‘Forceful tactics’ underpin bigger role in activist-fuelled M&A

Source: Financial Review

By: Aaron Weinman

Australian boards are weighing “forceful” and “aggressive” tactics to unlock greater value in merger and acquisition conversations as companies face heightened pressure from activist shareholders.

Activists like Grok Ventures’ Mike Cannon-Brookes have leveraged, and corralled, support from an influx of retail and institutional investors, to force through changes like shuffling boards or igniting asset sales at the public companies they are invested in, two managing directors at JPMorgan told The Australian Financial Review.

“Using forceful and aggressive tactics to unlock value” is a key component in activist investing, Alfredo Porretti, JPMorgan’s head of shareholder engagement and North American capital markets and M&A said.

“You need an outsized, or significant, return of the famous ’alpha’,” he said.

“There are few places where you can get that alpha, notably in private equity activism and a few other distressed investments.”

Passive investors

Passive equity ownership has also impacted how shareholder activism is conducted.

Passive investors – which typically hold shares in companies through indexed investing vehicles like mutual funds or exchange-traded funds – now make up about 15 per cent of public company ownership globally, data from the Investment Company Institute showed last year.

That is significant when activists need enough shareholder support to make operational changes at companies. And as passive investors gain clout, that puts activists in a position to be more assertive, Kierin Deeming, JPMorgan’s head of M&A for Australia said.

“[Activists] will always have a special relationship with index funds because they allow the index to improve performance by pushing the agenda and ignite change at companies.”

While passive investor ownership is still quite nascent in Australia, they have been pivotal in the US market, Gabriel Radzyminski, chief investment officer and founder of activist investment firm Sandon Capital said.

“From a passive investor perspective, they are interested in hearing what might happen that can help improve value. Even though they are index-constrained, if the value goes up, that is not bad for them at all,” Mr Radzyminski told the Financial Review.

Getting ahead

Last year’s activism campaigns – like Seven Group increasing its share in cement company Boral in October or private investment firm BGH Capital’s bid for Virtus Health last May – has led investment banks like JPMorgan to get proactive with how firms advise their corporate clients.
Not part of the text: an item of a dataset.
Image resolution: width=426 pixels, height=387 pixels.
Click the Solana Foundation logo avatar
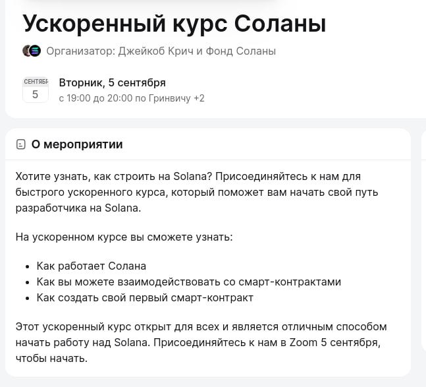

Activist investors – and their agendas – have become a bigger talking point between banker and client, especially when volatile sharemarkets can make publicly listed firms vulnerable to their investors when their share prices drop.

Mr Radzyminski described the process as a “contest of ideas” between what an activist might espouse versus company boards and management.

“That is what activism is. You try to get someone to do something they do not want to do,” he said.

For Mr Porretti, this dialogue has morphed the advisory process with banks’ clients into putting themselves and their clients in “the shoes of the activists”.

Bankers are constantly thinking of levers they can pull to create value for clients – and fees for themselves – through operational changes, transactions or returns on capital.

“We try to think what would be the attack theme or the main thesis, and then presenting that to management,” Mr Porretti said.

“It is a lot of proactive work. You do not want someone showing up to management and the board and challenging you.”

The ESG equation

When Mr Cannon-Brookes intervened in AGL last year, part of his rationale for a takeover was to speed up the company’s transition from coal-fired power to cleaner energy sources.

Environmental, social and governance matters like companies’ approach to carbon emissions has become a focal point for activists.

For bankers, ESG matters touch on all parts of their businesses from how their investment fund clients allocate capital to what corporate clients are doing to tackle climate change or create a more equitable workforce.

For Mr Porretti, ESG goes beyond activism because a lot of the money sloshing around the capital markets is being ring-fenced exclusively for ESG-related initiatives.

“[ESG] has indeed changed [the activism process],” he said.

“Companies do not want to be in a position where they cannot attract ESG friendly capital because that puts a tremendous amount of pressure on their stock price.”